Justiça autoriza morador de JF a cultivar maconha em casa
Homem sofre de epilepsia generalizada e poderá manter até dez pés em floração para extração de óleo da planta
A 8ª Câmara Criminal do Tribunal de Justiça de Minas Gerais (TJMG) concedeu habeas corpus em caráter definitivo autorizando a um morador de Juiz de Fora, de 44 anos, o cultivo, o uso e a posse das plantas de Cannabis sativa – a maconha – para fins medicinais. Transitada em julgado no dia 3 de fevereiro, a decisão em caráter colegiado foi unânime, prevalecendo, assim, a posição do relator, o desembargador Dirceu Walace Baroni, que autorizou o uso da maconha “em quantidade estritamente necessária para a produção do óleo imprescindível à continuidade do tratamento” da enfermidade do homem, que padece de epilepsia generalizada de difícil controle. O nome do paciente é mantido em sigilo, uma vez que o processo corre em segredo de Justiça.

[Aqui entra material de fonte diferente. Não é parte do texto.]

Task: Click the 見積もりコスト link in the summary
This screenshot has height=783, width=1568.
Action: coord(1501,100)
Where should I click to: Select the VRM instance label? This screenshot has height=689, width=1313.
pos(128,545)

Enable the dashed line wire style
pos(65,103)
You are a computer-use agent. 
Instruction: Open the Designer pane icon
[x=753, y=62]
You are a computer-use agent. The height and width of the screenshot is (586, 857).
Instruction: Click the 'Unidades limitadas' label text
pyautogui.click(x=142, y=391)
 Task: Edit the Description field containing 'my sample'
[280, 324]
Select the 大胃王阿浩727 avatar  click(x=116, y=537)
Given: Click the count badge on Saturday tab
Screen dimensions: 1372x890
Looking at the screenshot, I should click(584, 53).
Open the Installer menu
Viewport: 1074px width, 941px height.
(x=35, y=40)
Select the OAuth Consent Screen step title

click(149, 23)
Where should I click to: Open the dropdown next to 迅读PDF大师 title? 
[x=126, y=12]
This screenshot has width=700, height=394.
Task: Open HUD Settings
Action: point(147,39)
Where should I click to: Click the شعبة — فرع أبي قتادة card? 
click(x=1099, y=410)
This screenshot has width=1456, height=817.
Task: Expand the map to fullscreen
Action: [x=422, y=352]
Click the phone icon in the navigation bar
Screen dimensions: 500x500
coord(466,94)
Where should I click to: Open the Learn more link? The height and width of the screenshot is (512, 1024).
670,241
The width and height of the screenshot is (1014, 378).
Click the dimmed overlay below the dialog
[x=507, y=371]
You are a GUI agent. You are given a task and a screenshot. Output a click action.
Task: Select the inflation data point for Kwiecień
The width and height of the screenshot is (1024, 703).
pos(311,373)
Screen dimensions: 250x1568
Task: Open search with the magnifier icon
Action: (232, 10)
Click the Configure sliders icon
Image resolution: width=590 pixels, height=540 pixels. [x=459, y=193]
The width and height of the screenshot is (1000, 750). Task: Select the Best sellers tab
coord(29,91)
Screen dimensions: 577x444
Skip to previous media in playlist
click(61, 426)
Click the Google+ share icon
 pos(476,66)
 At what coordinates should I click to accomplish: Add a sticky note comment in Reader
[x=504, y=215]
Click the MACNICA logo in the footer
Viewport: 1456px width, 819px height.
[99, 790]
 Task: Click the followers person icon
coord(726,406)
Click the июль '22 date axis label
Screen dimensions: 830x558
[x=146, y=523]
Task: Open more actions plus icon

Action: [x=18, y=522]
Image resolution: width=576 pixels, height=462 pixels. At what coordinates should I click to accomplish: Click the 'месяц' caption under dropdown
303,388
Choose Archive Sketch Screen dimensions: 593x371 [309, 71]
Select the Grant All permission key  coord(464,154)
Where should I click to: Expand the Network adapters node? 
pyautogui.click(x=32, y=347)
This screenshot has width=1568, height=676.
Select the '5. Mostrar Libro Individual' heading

“Autoriza-se o uso apenas do óleo extraído da maconha, sendo vedado o seu consumo de qualquer outra forma. Ficam assim impedidos os agentes das autoridades apontadas por coatoras de procederem à prisão do paciente pelo cultivo, uso e posse da planta Cannabis sativa e do óleo artesanal extraído do vegetal, bem como de realizarem a apreensão ou destruição de material correlato, que estiverem exclusivamente na residência do paciente”, afirmou Baroni em seu voto. Em outubro do ano passado, a Tribuna já havia noticiado que o mesmo desembargador já havia dado, em caráter preventivo, um habeas corpus favorável ao cultivo e ao uso da planta ao paciente.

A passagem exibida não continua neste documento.